The format makes for a rewarding reading experience, as you use emails and blog entries to piece together the characters and the bigger picture of what’s happening. You’re thrown in pretty quickly and it took me a few pages to get my bearings, but it’s worth spending the extra time to get there. The characters are intricate and frustrating at times because oh my gosh, Carl, and so understatedly honest about their struggles grieving over the loss of someone they love and the past that has conditioned them to grieve the way they are.
While ultimately sad, it’s surprisingly funny at times and has an ease of transitioning between the heavy and the light. I loved the little details like including the comments on the blog and bringing in side storylines like Carl’s mission to rename Smith’s company and some of the clients.

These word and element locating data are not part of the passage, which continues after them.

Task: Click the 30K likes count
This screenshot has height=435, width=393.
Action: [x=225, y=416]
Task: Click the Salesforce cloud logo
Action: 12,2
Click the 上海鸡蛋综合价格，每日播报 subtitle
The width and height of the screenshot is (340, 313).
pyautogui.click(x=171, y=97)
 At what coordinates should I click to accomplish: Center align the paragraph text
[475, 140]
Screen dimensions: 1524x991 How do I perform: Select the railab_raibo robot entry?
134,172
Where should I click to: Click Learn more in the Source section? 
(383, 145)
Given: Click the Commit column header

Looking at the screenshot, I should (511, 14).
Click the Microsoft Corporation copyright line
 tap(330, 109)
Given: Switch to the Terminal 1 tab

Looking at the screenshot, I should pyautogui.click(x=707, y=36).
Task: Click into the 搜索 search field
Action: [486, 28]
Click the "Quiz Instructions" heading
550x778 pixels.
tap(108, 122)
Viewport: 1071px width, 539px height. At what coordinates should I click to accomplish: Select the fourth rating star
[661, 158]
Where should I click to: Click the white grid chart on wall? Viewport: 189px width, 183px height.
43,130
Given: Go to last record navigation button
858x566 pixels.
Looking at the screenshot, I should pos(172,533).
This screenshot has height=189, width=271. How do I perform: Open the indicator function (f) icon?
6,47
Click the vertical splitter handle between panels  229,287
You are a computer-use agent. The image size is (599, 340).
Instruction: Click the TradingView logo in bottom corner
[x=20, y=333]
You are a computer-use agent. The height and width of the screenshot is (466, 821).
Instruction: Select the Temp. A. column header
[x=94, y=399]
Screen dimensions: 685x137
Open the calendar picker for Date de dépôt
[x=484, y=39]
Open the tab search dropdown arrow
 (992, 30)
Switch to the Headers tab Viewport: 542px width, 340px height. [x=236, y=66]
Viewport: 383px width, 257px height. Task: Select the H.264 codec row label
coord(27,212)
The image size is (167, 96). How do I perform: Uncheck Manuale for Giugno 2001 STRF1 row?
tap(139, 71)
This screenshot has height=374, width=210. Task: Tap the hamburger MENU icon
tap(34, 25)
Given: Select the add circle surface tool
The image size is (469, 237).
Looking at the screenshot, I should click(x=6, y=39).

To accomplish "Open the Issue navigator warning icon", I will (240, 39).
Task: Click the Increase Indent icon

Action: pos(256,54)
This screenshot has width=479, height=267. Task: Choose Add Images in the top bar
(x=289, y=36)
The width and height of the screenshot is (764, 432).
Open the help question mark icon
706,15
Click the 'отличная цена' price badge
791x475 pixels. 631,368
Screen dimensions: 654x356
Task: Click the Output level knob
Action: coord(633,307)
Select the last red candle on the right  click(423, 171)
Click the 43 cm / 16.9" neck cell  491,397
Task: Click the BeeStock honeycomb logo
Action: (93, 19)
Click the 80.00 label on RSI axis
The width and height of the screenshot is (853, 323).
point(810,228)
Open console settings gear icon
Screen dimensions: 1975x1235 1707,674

What’s complicated is how by the end I sort of felt like Iris was used. I’m wrestling myself *a lot* with this. Even one of the characters mentions how she’s struggling because it seems like everyone else can move on, but she can’t and as the reader you can *see* that people aren’t moving on. So it’s not like because she has died all of the other characters live happily ever after. But essentially what brought all of these characters together in the first place is her death and as a result they were helping one another heal present and past wounds. Part of me wonders if the reason why I love the book so much (the epistolary structure and how it’s used to bring the reader in and out of their own grief for Iris) is also what left me unsettled at the end. It swiftly swung me back from having my heart hurt to being excited and happy. Which is also a pretty realistic emotional experience, and I would imagine *really* hard to accomplish.
Would say for readers of general fiction that love finding characters they can root for. It has some of the humor of Meg Cabot, but due to what the characters are working through I wouldn’t classify it as a funny book. It’s thoughtful with a quick pace that allows you to choose what aspects you’d like to linger on.